I was 13 in 1993 when Ween’s gently deranged ‘Push th’ Little Daisies’ fell, alien-like, into the Australian pop charts (peaking at number 18). The vocals are pitched up and it sounds very drug damaged, per their lifestyle at the time, recorded on a cheap four-track machine in a rented Pennsylvanian farmhouse they called The Pod. A sort of trashy jingle with helium vocals and a filmclip that alluded to death and tripping on mushrooms, it flat out confused and amused me. Its weirdness was put into relief when programmed next to stuff like Bryan Adams and Inner Circle on the radio or Saturday morning music video show, Rage.
This was a bit over a year after Nirvana’s ‘Smells Like Teen Spirit’ (which went to number 5 here, but number 1 in the USA), frequently framed as when grunge became mainstream. Nirvana’s impact in Australia was not really on the sound of popular music (we continued to get a mix classic rock, the more female-oriented aspects of r’n’b, and occasional novelty singles, like this Ween track). But after Nirvana’s enormous success, major labels started signing and promoting formerly indie bands like Ween en masse.

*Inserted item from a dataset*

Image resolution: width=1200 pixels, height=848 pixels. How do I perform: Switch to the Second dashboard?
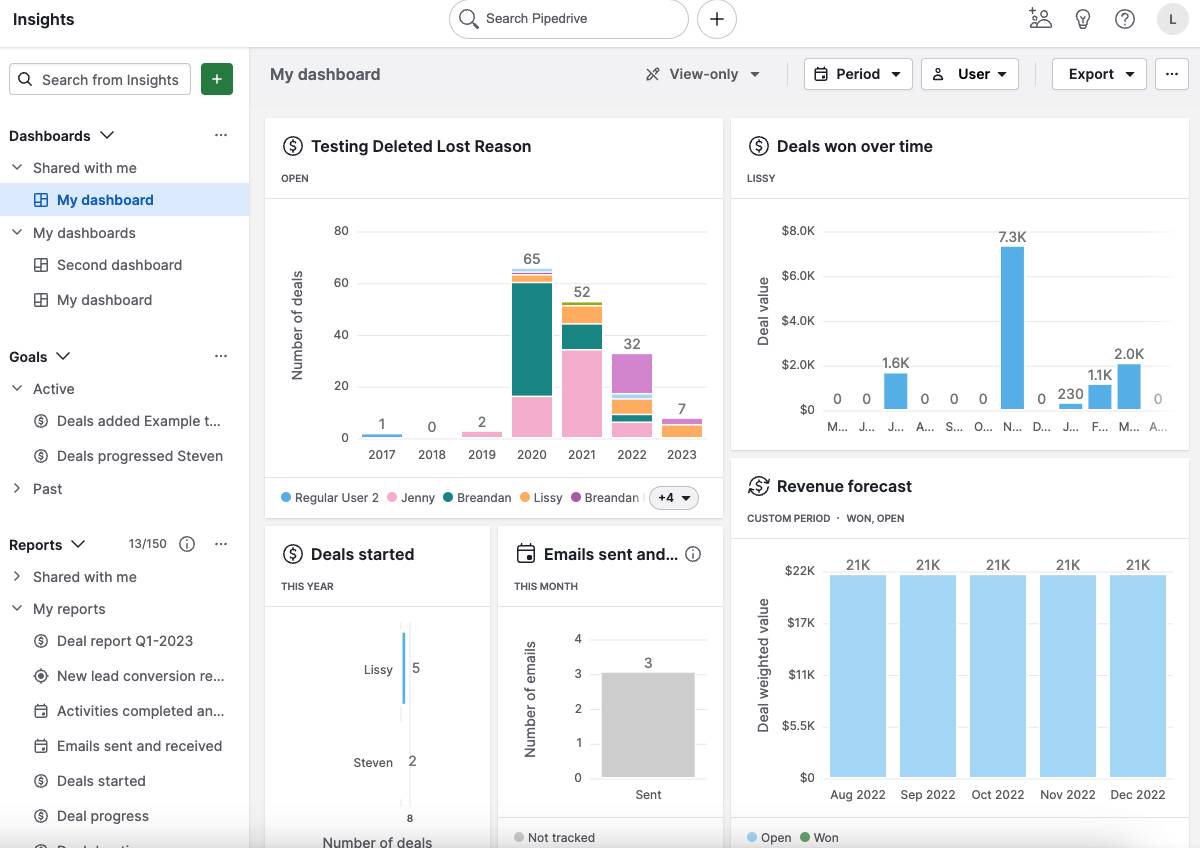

This didn’t lead to more interesting chart music: for every Nirvana or Ween on the radio, there was way more junk like Spin Doctors (‘Two Princes’ went to number 3), Green Jellö (‘Three Little Pigs’ went to number 6), and Ugly Kid Joe (‘Cats In The Cradle’ went to number 1, and yes, I taped and obsessed over that one as well). But hearing and seeing Ween in the charts, when they sounded like they might be taking the piss, was memorable and even a little encouraging, with its do-it-yourself production values.